How lipidomics provides new insight into drug discovery

Introduction: Automated lipidomic methods based on mass spectrometry (MS) are now proposed to screen a large variety of candidate drugs available that inhibit de novo lipid synthesis and replace tedious methods based on radiotracer incorporation. A major new interest in inhibitors of de novo lipogenesis is their proapoptotic effect observed in cancerous cells. Areas covered: In this review, the authors focus on the screening methods of antilipogenic inhibitors targeting the synthesis of malonylCoA (carbonic anhydrase, acetylCoA carboxylase), palmitylCoA (fatty acid synthase condensing and thioesterase subunits) and monounsaturated fatty acids (D9-desaturase). The consequences of inhibition depend on how the pathway deviates above the blockade: accelerated mitochondrial fatty acid oxidation following the decreased malonylCoA level, accumulation of ketone bodies and increased cholesterol synthesis following the increased acetylCoA level. Side effects such as anorexia and skin defects may critically decrease therapeutic indices in the long term.
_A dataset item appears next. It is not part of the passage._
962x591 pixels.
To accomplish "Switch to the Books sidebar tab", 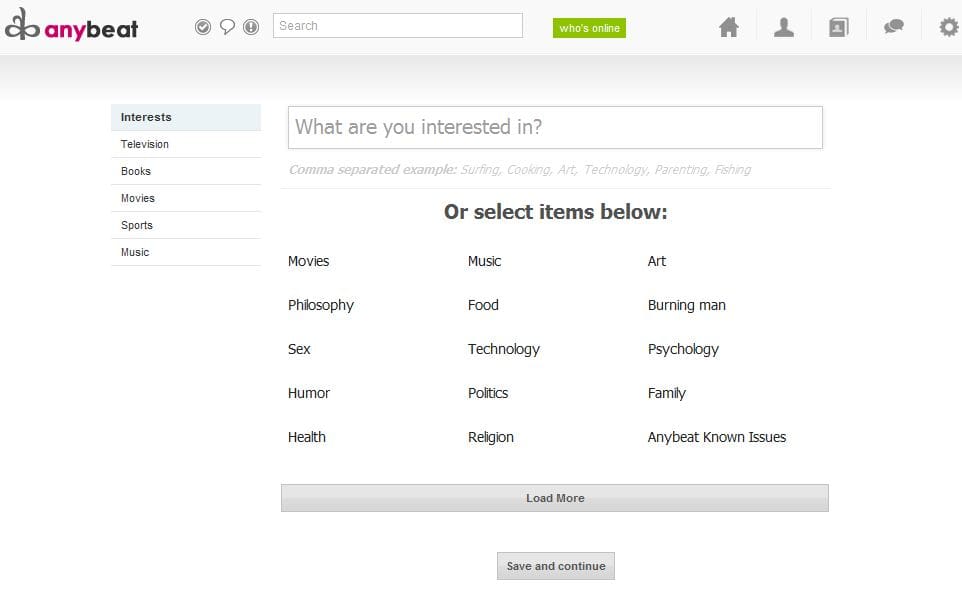I will pyautogui.click(x=136, y=171).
The authors emphasize the need for assessment of toxicity in short-term treatments inducing proapoptotic effects observed in aggressive hormone-dependent malignancies. Expert opinion: The activity of lipogenesis inhibitors can be recognised in lipid profiles established by a combination of MS-based measurements and multivariate analysis processing hundreds of lipid molecular species. Because the method can be automated, it is suitable for screening large chemical libraries, with particular focus on anticancer activities.